Now Iran will have to pay. The Assad regime is stabilized and the governments that have fingers in the Syrian pie are examining their options. Given that, Iran wants to be the main foreign power broker, for a number of reasons: Syria has been the Iranian regime's only ally since it came to power; Syria is an important base from which Iran can expand its influence in Iraq and Lebanon – both of which have dominant Shiite populations. No less importantly, Iran sees Syria and Lebanon as its front line against Israel.
To solidify its standing, Iran is seeking to strengthen its security ties with Syria. The most important component of that is to install military forces there for the long term to ensure the stability of the Assad regime, maintain its influence, and up the threat it presents to Israel. At the same time, Iran is working toward closer economic ties with Syria – to recoup some of the massive costs incurred by its military intervention there, among other reasons. Aside from that, Iran is also forming ties with various actors in Syria, such as building Shiite militias for the eventuality that the Assad regime collapses.

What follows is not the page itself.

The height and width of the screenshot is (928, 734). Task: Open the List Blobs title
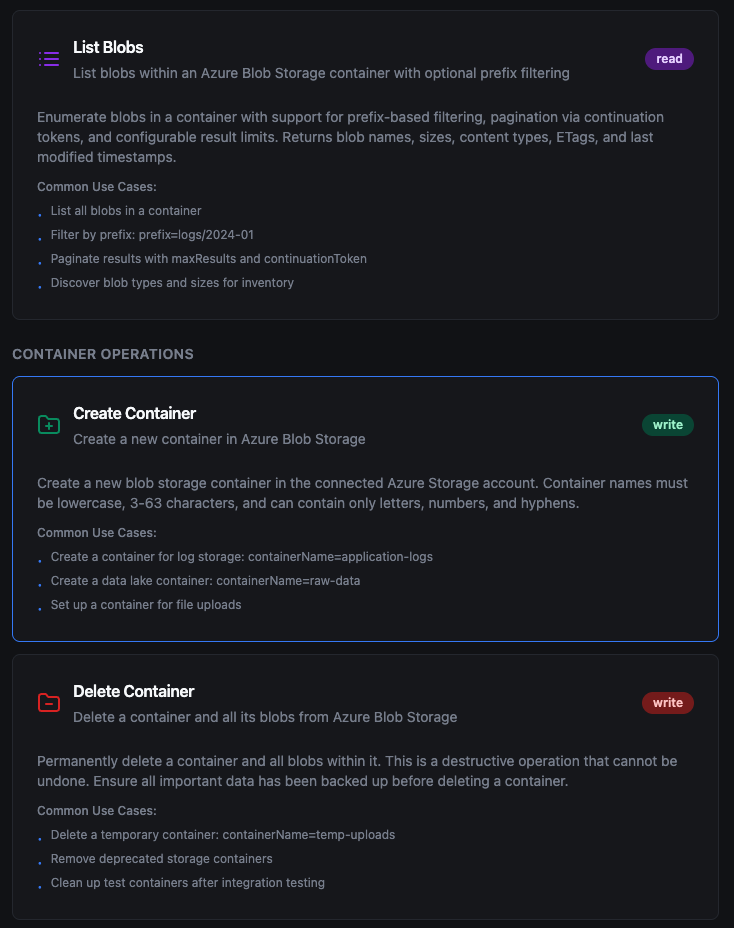[108, 47]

But these efforts are turning out to be failures. Since 2015, Russia has also been a player and has been providing Assad with important military aid. Syria placed an air force base and a naval base at Russia's disposal for dozens of years. Russia gradually usurped Iran's place as the leading influencer that will determine Syria's future and took advantage of its status to expand its own economic and military ties, over Iran's objection and at the expense of Iran's ties to the Assad regime.
Even Iran's plan to keep its forces in Syria for the long term has encountered difficulties. Israel, with U.S. support, is consistently attacking Iranian-Shiite military targets where Iranian forces are exposed, and Iran has no viable response. Russia might have made it clear that it cannot remove the Iranian military presence from Syria, but it is willing to take action to ensure that the Iranians stay at least 85 kilometers (53 miles) from the Israeli border. Despite cooperating with Iran in the Syrian war, Russia is not helping it when it comes to the Israeli strikes and is giving the Israeli Air Force considerable latitude.
The situation is further complicated by the defense agreement that Iran recently signed with Syria, which among other things deals with Iranian aid to help the Syrian military and military industry get back on its feet. The deal sends a message to Russia that Iran's military ties with Syria are still strongly anchored. The deal might just be cover for a long-term deployment of Iranian forces in Syria, under the guise of "advisers."
Iran's troubles will get worse when an end to the Syrian war is declared, which could include a demand that all foreign forces in Syria withdraw, including the Iranian military and Shiite militias. The U.S., and apparently Turkey, will support that demand. Russia might, too, because it understands that if Iranian forces remain on the ground, it will lead to perpetual clashes between Iran and Israel that will destabilize the situation in Syria. In that case, not even a defense deal will be able to help Syria.